Researchers get $51.7 million in state grants to develop stem-cell-based therapies

- By Krista Conger

Irving Weissman

Irving Weissman

Three teams headed by researchers at the Stanford University School of Medicine today received $51.7 million from the California Institute for Regenerative Medicine to develop FDA-approved therapies within the next four years for acute myeloid leukemia, the lethal skin-blistering disease epidermolysis bullosa and ischemic stroke. It is the largest amount Stanford has received in a single round of funding from CIRM.

The teams are headed by Irving Weissman, MD; Alfred Lane, MD; and Gary Steinberg, MD, PhD, respectively. The Stanford grants were part of a total of $250 million awarded today by CIRM's 29-member governing board to 14 multidisciplinary teams in California, Canada and the United Kingdom. This is the agency's largest funding round since its inception.

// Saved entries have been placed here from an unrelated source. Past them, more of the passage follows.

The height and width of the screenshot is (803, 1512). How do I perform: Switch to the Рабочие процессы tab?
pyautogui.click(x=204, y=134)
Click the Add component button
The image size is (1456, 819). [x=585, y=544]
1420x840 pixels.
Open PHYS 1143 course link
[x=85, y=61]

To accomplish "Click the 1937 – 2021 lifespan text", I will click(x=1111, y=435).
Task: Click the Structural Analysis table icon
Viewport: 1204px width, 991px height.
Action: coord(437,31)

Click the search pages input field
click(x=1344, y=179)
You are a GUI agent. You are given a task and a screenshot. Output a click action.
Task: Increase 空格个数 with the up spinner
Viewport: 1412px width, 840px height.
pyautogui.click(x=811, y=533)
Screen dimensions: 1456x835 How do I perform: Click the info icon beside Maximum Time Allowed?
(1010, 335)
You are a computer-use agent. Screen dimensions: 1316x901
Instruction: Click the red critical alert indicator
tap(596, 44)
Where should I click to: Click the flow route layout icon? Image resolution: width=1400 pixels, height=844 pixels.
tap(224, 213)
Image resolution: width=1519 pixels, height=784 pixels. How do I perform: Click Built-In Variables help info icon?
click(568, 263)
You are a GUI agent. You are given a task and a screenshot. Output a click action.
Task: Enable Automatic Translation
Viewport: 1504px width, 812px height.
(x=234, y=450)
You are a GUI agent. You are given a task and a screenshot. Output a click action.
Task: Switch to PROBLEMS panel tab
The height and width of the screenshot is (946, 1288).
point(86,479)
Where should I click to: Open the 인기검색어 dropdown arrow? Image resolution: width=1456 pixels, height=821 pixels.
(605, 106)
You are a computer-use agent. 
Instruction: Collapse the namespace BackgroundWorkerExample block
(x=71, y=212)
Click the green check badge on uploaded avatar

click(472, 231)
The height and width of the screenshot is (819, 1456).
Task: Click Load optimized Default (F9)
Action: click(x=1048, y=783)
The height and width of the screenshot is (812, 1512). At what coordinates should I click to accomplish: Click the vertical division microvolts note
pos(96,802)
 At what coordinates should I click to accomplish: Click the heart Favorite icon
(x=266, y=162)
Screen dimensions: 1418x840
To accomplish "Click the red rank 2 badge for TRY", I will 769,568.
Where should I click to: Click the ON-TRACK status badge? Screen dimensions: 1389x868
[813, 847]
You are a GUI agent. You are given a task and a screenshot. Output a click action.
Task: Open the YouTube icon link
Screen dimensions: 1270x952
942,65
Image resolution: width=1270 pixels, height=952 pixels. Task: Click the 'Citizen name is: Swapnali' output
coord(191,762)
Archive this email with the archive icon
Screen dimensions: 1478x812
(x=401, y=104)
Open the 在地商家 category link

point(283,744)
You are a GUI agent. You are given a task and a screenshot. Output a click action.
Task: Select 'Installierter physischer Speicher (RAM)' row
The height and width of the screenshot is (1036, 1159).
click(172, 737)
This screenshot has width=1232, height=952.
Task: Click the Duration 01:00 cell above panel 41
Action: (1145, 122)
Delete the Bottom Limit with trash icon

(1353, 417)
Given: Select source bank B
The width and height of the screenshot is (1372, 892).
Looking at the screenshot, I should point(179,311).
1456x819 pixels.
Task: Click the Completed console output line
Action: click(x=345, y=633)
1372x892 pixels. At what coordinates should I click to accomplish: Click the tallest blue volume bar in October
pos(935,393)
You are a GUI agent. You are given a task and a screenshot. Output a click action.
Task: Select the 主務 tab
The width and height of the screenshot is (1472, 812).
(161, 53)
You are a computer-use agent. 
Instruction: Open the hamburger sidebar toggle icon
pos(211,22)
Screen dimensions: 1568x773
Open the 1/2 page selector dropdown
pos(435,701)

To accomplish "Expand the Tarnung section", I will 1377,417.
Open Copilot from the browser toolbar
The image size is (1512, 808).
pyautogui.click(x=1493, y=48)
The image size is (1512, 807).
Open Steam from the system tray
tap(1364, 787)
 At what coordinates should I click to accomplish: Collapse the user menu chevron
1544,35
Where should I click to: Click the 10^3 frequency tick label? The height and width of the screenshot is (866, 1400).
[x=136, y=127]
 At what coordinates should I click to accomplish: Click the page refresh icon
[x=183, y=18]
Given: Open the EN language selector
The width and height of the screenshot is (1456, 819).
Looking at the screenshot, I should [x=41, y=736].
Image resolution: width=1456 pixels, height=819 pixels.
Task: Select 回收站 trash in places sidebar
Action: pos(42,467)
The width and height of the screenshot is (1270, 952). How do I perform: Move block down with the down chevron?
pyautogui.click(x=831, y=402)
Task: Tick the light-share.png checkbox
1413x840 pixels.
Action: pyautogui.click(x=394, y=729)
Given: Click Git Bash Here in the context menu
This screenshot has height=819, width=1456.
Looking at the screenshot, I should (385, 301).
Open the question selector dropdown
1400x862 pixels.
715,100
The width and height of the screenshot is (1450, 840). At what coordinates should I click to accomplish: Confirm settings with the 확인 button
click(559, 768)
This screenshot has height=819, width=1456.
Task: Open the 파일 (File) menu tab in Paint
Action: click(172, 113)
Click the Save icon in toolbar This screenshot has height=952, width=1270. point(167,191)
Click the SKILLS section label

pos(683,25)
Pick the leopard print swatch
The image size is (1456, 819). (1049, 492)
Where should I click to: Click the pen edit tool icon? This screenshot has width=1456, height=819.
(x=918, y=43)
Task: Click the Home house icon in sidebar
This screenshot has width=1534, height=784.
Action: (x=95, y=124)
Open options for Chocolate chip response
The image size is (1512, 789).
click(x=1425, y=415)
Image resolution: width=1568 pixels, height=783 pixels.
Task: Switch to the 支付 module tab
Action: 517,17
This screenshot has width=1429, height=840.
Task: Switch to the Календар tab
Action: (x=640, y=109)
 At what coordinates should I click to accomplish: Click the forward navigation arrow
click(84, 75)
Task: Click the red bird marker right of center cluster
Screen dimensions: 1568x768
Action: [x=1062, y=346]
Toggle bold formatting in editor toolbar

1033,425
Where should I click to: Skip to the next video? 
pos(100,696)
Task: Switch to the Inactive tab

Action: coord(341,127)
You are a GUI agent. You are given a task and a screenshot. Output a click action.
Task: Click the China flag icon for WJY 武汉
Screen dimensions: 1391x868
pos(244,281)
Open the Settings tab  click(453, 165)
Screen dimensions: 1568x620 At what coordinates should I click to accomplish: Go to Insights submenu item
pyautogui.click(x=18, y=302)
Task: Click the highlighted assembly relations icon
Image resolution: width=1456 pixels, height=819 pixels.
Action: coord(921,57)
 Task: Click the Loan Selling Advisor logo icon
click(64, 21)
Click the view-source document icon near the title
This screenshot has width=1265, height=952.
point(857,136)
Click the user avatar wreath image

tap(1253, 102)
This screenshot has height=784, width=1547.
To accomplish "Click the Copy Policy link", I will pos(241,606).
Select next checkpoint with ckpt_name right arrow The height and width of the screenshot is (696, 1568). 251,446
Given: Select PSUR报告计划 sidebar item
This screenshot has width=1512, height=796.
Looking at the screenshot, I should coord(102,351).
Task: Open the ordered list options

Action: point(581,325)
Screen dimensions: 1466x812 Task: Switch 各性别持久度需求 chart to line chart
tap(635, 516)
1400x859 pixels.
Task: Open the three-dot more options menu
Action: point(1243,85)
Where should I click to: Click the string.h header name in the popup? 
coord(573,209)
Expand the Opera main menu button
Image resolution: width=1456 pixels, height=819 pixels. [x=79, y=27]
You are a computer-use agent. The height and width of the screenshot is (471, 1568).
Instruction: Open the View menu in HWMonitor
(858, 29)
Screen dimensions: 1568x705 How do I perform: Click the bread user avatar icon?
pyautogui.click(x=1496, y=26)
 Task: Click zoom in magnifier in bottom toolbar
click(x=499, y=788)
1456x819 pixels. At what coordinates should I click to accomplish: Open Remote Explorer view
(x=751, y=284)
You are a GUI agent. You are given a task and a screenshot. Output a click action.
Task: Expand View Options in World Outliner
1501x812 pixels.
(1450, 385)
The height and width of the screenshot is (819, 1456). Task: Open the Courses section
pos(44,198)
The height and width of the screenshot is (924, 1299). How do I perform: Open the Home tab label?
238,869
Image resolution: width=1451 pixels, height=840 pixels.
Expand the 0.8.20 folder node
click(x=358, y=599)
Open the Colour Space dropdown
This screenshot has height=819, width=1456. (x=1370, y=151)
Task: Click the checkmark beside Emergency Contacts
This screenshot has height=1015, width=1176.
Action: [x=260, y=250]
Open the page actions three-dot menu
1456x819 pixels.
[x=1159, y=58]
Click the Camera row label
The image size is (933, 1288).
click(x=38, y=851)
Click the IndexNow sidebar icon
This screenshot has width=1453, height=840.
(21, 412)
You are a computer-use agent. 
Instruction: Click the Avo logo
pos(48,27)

The Disease Team research awards are designed to quickly bring promising therapies to patients through teams that include basic scientists, clinicians and industry. CIRM President Alan Trounson, PhD, said in a statement that the pace of the Disease Team projects stands in contrast to the decade or more that's usually required to reach clinical trials. "Scientists have talked for years about the need to find ways to speed the pace of discovery," he said. "By encouraging applicants to form teams composed of the best researchers from around the world, we think CIRM will set a new standard for how translational research should be funded."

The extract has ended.